The problems of the Jews began in the conflict between King Pedro, a protector of the Jews and Henry of Trastamara. Wherever Henry or his supporters triumphed, Jews were murdered. In the Alcana part of the Juderia (ghetto) of Toledo, Henry's supporters plundered the warehouses and murdered about 12,000 persons about 1355. However, the Jews defended themselves, with the aid of nobles, and succeeded in stopping the massacre. In 1360, Henry  invaded Castile. He  murdered all the Jews living in Najera and pillaged and murdered and plundered the Jews of Miranda de Ebro.

In 1366, the situation of the Jews became yet more serious, as Henry's forces began to win victory after victory. Villadiego, Aguilar, and many other towns were totally destroyed. The inhabitants of Valladolid, who paid homage to Henry, robbed the Jews, destroyed their houses and synagogues, and desecrated the Torah scrolls . Paredes, Palencia, and several other communities were likewise attacked, and 300 Jewish families from Jaen were taken as prisoners to Granada. 

By 1369, Pedro had been beheaded and Henry was victorious. Henry himself was less than sympathetic to the Jews. However, he recognized that he needed them and tried to protect them. During the civil war (literally fratricide, since Pedro and Henry were half brothers) the clergy had become more powerful. Various anti-Jewish decrees followed.

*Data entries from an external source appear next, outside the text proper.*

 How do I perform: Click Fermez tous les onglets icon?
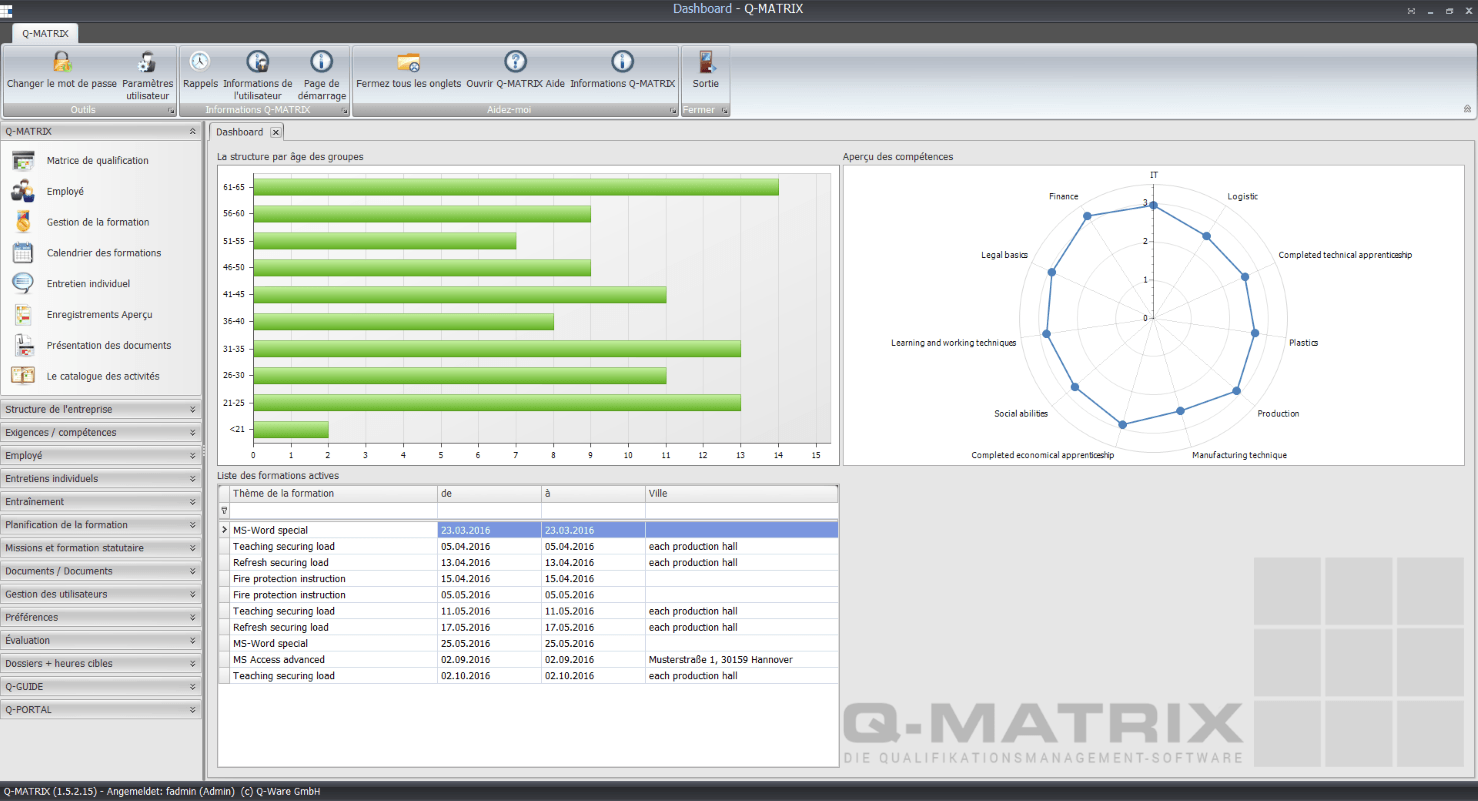(x=408, y=62)
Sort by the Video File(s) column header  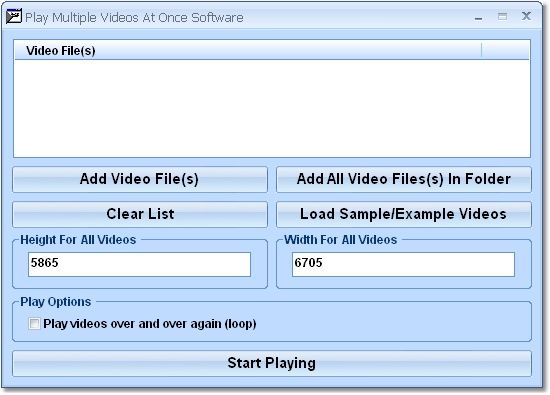coord(248,50)
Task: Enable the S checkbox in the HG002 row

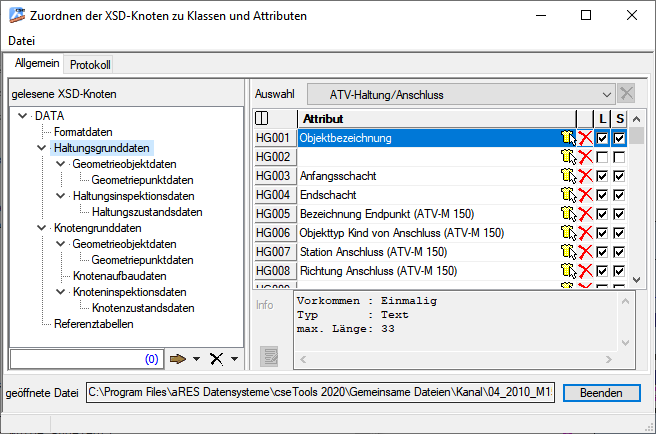Action: 619,157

A revolt broke out in Seville in 1391. The fanatical mob, still further exasperated by attempts to punish its ringleaders, and under the influence of preachers,  attacked the Juderia in Seville from on June 6 and reportedly killed 4,000 Jews; the rest submitted to baptism as the only means of escaping death.

The riots spread to Alcalá de Guadeira, Ecija, Cazalla, and in Fregenal, the Jews were robbed and slain. In Cordova the entire Juderia was burned down; factories and ware-houses were destroyed by the flames. About 2,000 people, the entire Jewish population, were killed.  In Toledo there as a pogrom on June 20. Most of the Castilian communities suffered from the persecution. Likewise the Jews of Aragon, Catalonia, and Marjorca were attacked. On July 9 a pogrom occurred in Valencia. Over 200 Jews were killed, and most of the Jews of Valencia were baptized by the friar (Saint) Vicente Ferrer, who had probably helped incite the riot. On Aug. 2 rioting and murder reached Palma,  Majorca.  300 Jews were killed, and 800 found refuge in the fort. Under cover of night, they sailed to North Africa; many submitted to baptism. On Saturday, August  5, a riot began in Barcelona. On the first day 100 Jews were killed. Many took refuge in the citadel. On Aug. 8 the citadel was stormed, and more than 300 Jews were murdered.  The rioting continued for two more days and large numbers of Jews were baptized or murdered. On August 10, just as the fury of the Barcelona rioting abated, the mob attacked the Juderia (Jewish quarter) in Gerona; several Jews were robbed and killed; many sought safety in flight and a few in baptism. The last riots took place in Lerida, on August 13. Seventy five Jews were murdered and the rest were baptized. Spain was relatively quiet after that for nearly a hundred years, until the Inquisition ((Perez, Joseph, The Spanish Inquisition: A history, TR Janet Lloyd, Yale, 2006.  Encyclopedia Judaica, Jewish Encyclopedia.)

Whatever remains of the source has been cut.